Getting the perfect Bai is impossible. The hunt is akin to finding the perfect husband. Don't laugh at my comparison. Try living in a city like Mumbai, where half our life is spent running behind local trains and the other half is spent stuck in traffic. With the kind of building and construction work happening on every road in Mumbai, whether or not air is ubiquitous, dust and dirt certainly is. So, it becomes even more essential to have someone who will clean the house and leave it spic and span and shining day after day. Else it wouldn't take too much effort to convert a cute urban Mumbai house into a Gothic cobweb covered castle. Nah.. the enormous space of a castle can never belong to a Mumbai house. Or let me say that a sprawling Mumbai house is as much a reality as say the tooth fairy.

So, now that we know that the Bai is indispensable, finding the right and best one is the hunt for El Dorado. Each time you hire someone, you strike a compromise. It's either their pay, the work they'd do, or even their leave policy. Not that they have casual leaves and privilege leaves, leave policy here is whether they would go on informed leave or go AWOL! Simple! And once you hire them, soon you find that they do not really deliver all that they promise in the first place. So, utensils may still show signs of what was for dinner yesterday or the corners would be swept so clean that every week a petrified me would need to run armed with a broom, behind a genetically modified spider. And the minute you try expressing your displeasure, they retort Channel V style, 'Itna Paisa mein Itnaich Milenga'. That is still fine. You can put up with that statement and ask them to raasta naapo. The worst is when they tag you. Not Facebook style, but when they say you do a lot of kitkit. Now kitkit is an epithet they use if you express your displeasure, albeit much too often. And like gossip, this tagging spreads like wildfire in the Bai community and they are as close knit as perhaps the Russian Mafia. (Psst, some of their tactics are similar as well).

And then comes the whole chutti aspect. They have hundreds of thousands of relatives in their Gaaon. What Gaon, God knows. And they have to attend every wedding, every child birth, every birthday, Gaon devi's Puja, Ganpati's Puja, Grandfather's brother's wife's uncle's grandson's first food function. And each such jaunt would imply leave for a minimum of 1 week and a maximum of 'Kabhi aayegi? Maalum Nahin Bhabhi'. Don't even get me started on the hunt for a makeshift Bai who is called Badli. A Badli Bai is looked down upon, as if she is someone who cannot hold on to a steady job. And one can't even tell the Badli Bai to hunt out the errant spider, since she can simply walk off, and not give a badli for the badli bai. You get the drift?

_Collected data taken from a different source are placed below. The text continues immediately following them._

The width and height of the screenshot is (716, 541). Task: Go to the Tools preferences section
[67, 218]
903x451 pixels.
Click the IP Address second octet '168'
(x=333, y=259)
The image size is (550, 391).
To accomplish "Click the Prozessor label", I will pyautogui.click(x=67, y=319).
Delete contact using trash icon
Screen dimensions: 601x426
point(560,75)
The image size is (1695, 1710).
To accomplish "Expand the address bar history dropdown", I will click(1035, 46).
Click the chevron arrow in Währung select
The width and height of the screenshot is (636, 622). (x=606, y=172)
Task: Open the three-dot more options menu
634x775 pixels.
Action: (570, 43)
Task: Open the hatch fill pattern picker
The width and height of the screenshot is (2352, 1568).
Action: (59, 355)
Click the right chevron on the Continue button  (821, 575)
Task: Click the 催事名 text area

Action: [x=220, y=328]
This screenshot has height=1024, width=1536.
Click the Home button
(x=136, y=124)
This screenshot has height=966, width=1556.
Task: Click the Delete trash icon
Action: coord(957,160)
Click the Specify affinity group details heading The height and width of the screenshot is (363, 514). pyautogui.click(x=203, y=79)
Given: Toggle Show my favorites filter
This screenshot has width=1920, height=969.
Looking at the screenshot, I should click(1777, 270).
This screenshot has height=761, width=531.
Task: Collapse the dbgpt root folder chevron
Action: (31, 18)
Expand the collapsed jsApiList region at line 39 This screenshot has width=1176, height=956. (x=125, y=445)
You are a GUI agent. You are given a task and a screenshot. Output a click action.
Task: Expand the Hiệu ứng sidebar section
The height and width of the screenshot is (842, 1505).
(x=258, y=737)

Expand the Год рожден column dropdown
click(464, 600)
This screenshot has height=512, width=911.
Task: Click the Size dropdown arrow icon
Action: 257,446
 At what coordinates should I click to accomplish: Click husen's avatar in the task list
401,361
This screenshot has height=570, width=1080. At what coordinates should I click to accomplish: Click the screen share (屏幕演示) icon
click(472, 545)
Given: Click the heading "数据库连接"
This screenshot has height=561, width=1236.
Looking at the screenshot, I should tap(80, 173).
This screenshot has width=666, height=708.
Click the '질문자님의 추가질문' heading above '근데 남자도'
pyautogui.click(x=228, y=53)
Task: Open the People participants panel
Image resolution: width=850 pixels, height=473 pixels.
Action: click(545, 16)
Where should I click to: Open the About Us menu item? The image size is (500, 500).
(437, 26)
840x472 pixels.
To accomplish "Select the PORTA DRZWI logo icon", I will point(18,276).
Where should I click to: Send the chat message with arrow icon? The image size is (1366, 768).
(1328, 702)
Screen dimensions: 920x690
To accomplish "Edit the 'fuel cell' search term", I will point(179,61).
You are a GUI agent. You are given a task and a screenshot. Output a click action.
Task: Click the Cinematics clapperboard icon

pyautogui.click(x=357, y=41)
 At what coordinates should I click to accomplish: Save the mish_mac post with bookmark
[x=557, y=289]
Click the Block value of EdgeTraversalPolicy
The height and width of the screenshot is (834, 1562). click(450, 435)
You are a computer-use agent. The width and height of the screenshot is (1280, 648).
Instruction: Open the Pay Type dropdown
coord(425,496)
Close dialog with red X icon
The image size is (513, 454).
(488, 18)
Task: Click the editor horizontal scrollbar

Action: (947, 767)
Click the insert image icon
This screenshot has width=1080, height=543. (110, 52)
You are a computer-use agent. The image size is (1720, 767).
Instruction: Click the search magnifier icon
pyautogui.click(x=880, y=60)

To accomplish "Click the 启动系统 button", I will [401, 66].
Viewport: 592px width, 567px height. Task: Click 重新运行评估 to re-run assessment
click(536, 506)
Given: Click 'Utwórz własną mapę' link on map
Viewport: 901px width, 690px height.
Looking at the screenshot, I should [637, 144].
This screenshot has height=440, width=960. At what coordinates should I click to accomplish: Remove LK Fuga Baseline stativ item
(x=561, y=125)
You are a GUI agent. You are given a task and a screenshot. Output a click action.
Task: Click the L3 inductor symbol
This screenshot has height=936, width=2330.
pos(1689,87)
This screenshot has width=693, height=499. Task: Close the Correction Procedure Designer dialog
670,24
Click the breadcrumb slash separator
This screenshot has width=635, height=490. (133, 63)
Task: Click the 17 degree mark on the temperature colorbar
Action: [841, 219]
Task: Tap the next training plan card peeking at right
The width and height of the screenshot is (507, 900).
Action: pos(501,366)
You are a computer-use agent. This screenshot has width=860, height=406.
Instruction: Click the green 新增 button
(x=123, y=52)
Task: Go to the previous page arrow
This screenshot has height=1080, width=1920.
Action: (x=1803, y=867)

The Bai stories can be plenty. But as I sit back with my coffee and the newspaper, I need to thank my stars for my current Bai who is a thorough professional and does a clean job.

I guess I spoke too soon, for my watchman just told me that the All Bai union has pulled out a strike and every Bai walking towards my part of the city is being forcibly told to walk back home or 'face the consequences'. Sigh! The house needs to be swept and swabbed. The sink is full of utensils, I wonder why I had that dinner party last night. The sun is still pelting down on us. Life could not get any better. And my Bai is missing.